本発明の別の実施態様は、一方は被分析物質に特異的に結合し、他方は内部対照に特異的に結合する２種のオリゴヌクレオチドを固相上の２つの別個のスポットに固定することを含む。固相上のスポットのいずれかに結合した被増幅核酸を、被分析核酸及び内部対照の両方に存在する配列と相補的な標識オリゴヌクレオチドにハイブリダイズさせることにより検出し得る。この場合、試験結果が陽性か陰性かを示すのは、標識が結合した固相上のスポットである。例えば被増幅核酸の存在を散乱内面全反射によって検出する場合には標識は金ゾル粒子とし得るが、放射性標識（オートラジオグラフィーによって検出）または適当な酵素基質と呈色反応を与える酵素標識プローブを使用することもできる。
以下、実施例により本発明を更に説明する。
実施例1:
AIDS患者由来の検体から核酸を抽出した。全血、血漿、単球及び血小板を出発材料として使用した。HIV−１に感染させたSCID−huマウスの全血試料から核酸を抽出した。試料を、Boomら（J.Clin.Microbiol.28:495−503.1990）によって記載されている試料処理方法に従って処理した。抽出した核酸をNASBAの入力として使用してRNAを増幅した。夾雑物のチェックとして鋳型は含めず、一連の種々の量のWT HEV−1 RNA（10¹、10²、10³、10⁴分子）を使用して検出感度を判定した。HIV遺伝子gagに対するプライマー対を増幅に使用した（プライマー１（OT270）:AATTCTAATACGACTCACTATAGGGGTGCTATGTCACTTCCCCCTTGGTTCTCTCA;プライマー２（OT271）:AGTGGGGGGACATCAAGCAGCCATGCAAA）。各増幅反応に、10²のRNA分子を処理の対照として加えた。このRNA分子（E2）は、野生型HIV−1 RNAと同じターゲット配列を含むと共に、22bp Sph IxPst Iフラグメントを置き換える140bpの挿入物を含んだ。水浴中45℃で10分間、ハイブリダイゼーションを実施した。ハイブリダイズした及びハイブリダイズしなかったHRP標識オリゴヌクレオチドを分離するため、Biometra Multigel G44形状の７％ネイティブアクリルアミドゲルを使用した。１＊TBE（50mM Tris,50mMボレート,1mM EDTA,pH8.5）を移動及びゲル緩衝液として使用した。
2.5μｌのハイブリダイズした試料をゲルに添加した。キシレンシアノールがゲル長の70％に達したときに電気泳動を停止した。
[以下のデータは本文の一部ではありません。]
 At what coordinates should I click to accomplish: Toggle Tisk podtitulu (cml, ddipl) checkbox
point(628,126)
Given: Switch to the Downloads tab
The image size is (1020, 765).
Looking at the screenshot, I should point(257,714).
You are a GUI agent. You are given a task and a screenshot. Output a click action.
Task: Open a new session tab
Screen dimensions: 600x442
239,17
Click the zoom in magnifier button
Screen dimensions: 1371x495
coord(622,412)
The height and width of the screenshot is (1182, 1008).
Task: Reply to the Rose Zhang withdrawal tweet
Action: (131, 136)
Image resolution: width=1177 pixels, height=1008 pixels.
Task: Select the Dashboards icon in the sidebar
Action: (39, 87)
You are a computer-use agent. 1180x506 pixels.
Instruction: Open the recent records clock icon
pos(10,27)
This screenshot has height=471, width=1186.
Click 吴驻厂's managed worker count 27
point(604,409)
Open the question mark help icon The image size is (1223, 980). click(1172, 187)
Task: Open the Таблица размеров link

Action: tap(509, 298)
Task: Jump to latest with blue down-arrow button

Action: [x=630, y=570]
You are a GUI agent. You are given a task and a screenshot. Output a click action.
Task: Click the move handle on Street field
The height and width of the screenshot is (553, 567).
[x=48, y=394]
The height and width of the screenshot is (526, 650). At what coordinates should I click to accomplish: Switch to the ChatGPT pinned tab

ゲル電気泳動完了後、ゲルを洗浄し、クエン酸緩衝液pH5.0中で５分間揺動した。次いでゲルを洗浄し、１％デキストランスルフェートを含むクエン酸緩衝液pH5.0中で15分間揺動してから、クエン酸緩衝液pH5.0中で２分間、再度洗浄した。TMB（0.1mg/ml）及びH₂O₂（１μ130％H₂O₂/10ml）を用いて10分間染色することによりHRPを含むバンドを可視化した。ゲルを水で濯ぎ、50％メタノール中で少なくとも２時間インキュベート（脱水）した。次いでゲルをゲルドライヤー（Bio−radモデル583）内で真空下50℃で乾燥した。表１に目視評価結果をまとめて示す。

実施例2:
実施例１において判定不可と評価されたものを、実施例１に記載の実験と同様に実施した別の実験において再試験した。実施例１で判定不可であった試料は、再試験すると全てが陽性と評価された。入力分子が最低の対照（10²）も陽性と評価された。これらの結果から、かかる実験は実施例１よりも幾分高い感度を与えると結論し得る。結果を表２に与える。

Claims

転写ベースの恒温増幅反応における偽陰性結果を除外する方法であって、該方法は；
（ａ）内部対照核酸が添加された試料において被分析核酸の転写ベースの恒温増幅を行い、但し該内部対照核酸は、前記被分析核酸が内部対照核酸と同量かそれより多く前記試料中に存在する際には該被分析核酸が優先的に増幅されるように被分析核酸よりも非効率的に増幅されること特徴とし、且つ該内部対照核酸と被分析核酸は同じ増幅試薬を用いて増幅され；および
（ｂ）増幅されたRNA産物を検出し、被分析核酸だけが増幅されたのか内部対照核酸だけが増幅されたのかを決定すること
を含み、それにより内部対照核酸の増幅産物のみの検出で被分析核酸の陰性試験結果が確認される、前記方法。
前記内部対照核酸が、前記被分析核酸に対応するが該被分析核酸から区別し得るよう突然変異された核酸配列を含むことを特徴とする請求項１に記載の方法。
前記内部対照核酸の長さが被分析核酸の長さと異なることを特徴とする請求項１又は２に記載の方法。
前記内部対照核酸及び被分析核酸の両方が、１つの同じ相補的オリゴヌクレオチドと検出可能な複合体を形成し得ることを特徴とする請求項１から３のいずれか一項に記載の方法。
前記相補的オリゴヌクレオチドを固相上に固定し、前記検出可能な複合体が、別様に標識された反応物質とそれぞれ反応し得ることを特徴とする請求項４に記載の方法。
前記被分析核酸及び内部対照核酸がそれぞれ、異なる相補的オリゴヌクレオチドと検出可能な複合体を形成し得ることを特徴とする請求項１から３のいずれか一項に記載の方法。
前記異なる相補的オリゴヌクレオチドを固相上の異なるスポットにそれぞれ固定する請求項６に記載の方法。
前記工程（ｂ）におけるRNA産物が、該産物を被分析核酸または内部対照核酸から生成した増幅核酸のいずれとも結合し得る酵素標識プローブに反応させて複合体を形成させた後、該複合体をゲル電気泳動に供して残存する遊離酵素標識プローブから該複合体を分離し且つ該ゲルを適切な酵素基質と反応させることにより検出され、それにより、被分析核酸からの増幅産物を含む複合体か又は内部対照核酸からの増幅産物を含む複合体のいずれかの存在をゲル中のそれぞれの複合体の位置に基づいて決定することを特徴とする、請求項３に記載の方法。
前記酵素標識が西洋ワサビペルオキシダーゼであり、前記基質が3,3',5,5'−テトラメチルベンジジンである、請求項８に記載の方法。